Looking back at how much i lusted and wanted Noah to see me in front of him, make him realise how much he truly meant to me yet watch him continually make denials about his sexuality and love for me at a time in which he was struggling to come to terms with himself and his responsibilities to his father, a father who was a bigot and unsupportive figure in his life.
Then one fateful summer afternoon, the world seemed to conspire to bring us together in one single moment i will never in a heartbeat forget, as it was and will ever remain to this day the one big thing that brought myself, Luke and, Noah, the guy that i longed for together and help in such a small way yet in a heartfelt way finally together.
It was the one place i never thought i could ever or let alone would ever find love but in a way thinking back i am glad it did. It was my summer internship days at WOAK, a place that will forever hold a special place in my thoughts to the first loving and passionate kiss i ever had with my first ever love, my first boyfriend Noah.
What was this moment i hear you ask?
It was the one moment where the world gave me the chance to show Noah that i was not invincible, but right in front of him. It was the kiss that will always remain probably the best kiss of my life.
it was the kiss that somehow woke deep feelings both inside us to create a moment that the world just stopped and that everything around us never mattered. The only thing that mattered for that moment that seemed like an eternity was our happiness.

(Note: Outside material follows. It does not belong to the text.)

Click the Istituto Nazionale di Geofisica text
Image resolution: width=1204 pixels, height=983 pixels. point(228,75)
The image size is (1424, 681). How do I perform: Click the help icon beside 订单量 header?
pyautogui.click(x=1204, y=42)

The happiness of such a powerful force that brought and sent electricity running through every part of our bodies. Lips locked, breathing becoming shallow and deep at the same time. A kiss that was much more than just that, a kiss, but a defining moment of love, pure love.
Hearts beating, racing as just the force, energy and love that was bringing us together in this one single and solitary moment was all that i needed to realise how much Noah really did mean to me, but at the same time was not mine, but my best friend Maddie's, love and confidant. But that did not matter right now as any thoughts of such where squashed instantly.

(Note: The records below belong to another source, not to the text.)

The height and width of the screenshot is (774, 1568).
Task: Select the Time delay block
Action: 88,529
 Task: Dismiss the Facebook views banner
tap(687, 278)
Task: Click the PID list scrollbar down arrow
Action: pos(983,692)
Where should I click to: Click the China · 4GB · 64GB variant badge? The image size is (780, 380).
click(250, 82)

How i can still remember those soft lips against mine, his hands at the back of my neck bringing myself into him and closing whatever gap remained. How just the touch of my hands running though his hair sent shivers down my spine. Just raw emotion and passion combining together as one.
Then ringing, ringing from a cell phone, his damn cell phone bringing us out of this utopia world that had just somehow been created for us in this small but almost lifetime making moment into the harsh and living reality we both lived in. Going back to the way we where before that moment of happiness where everything that mattered before hand was thrown out the window in a carefree moment.
How i longed after that one moment to have Noah at my side, holding hands and living life's trial's and tribulations together as a force to be reckoned with.
How i wanted Noah to just say that he loved me and wanted to be with me and stop the denials he was going through and living with right at the moment. How i wanted to assure him i would be there no matter what not just as a friend but as a lover and life partner. To help him stand up and be confident in who he was and that being either gay, bi, straight, black, white or religion, you are who you are and that is the most beautiful and amazing thing possible.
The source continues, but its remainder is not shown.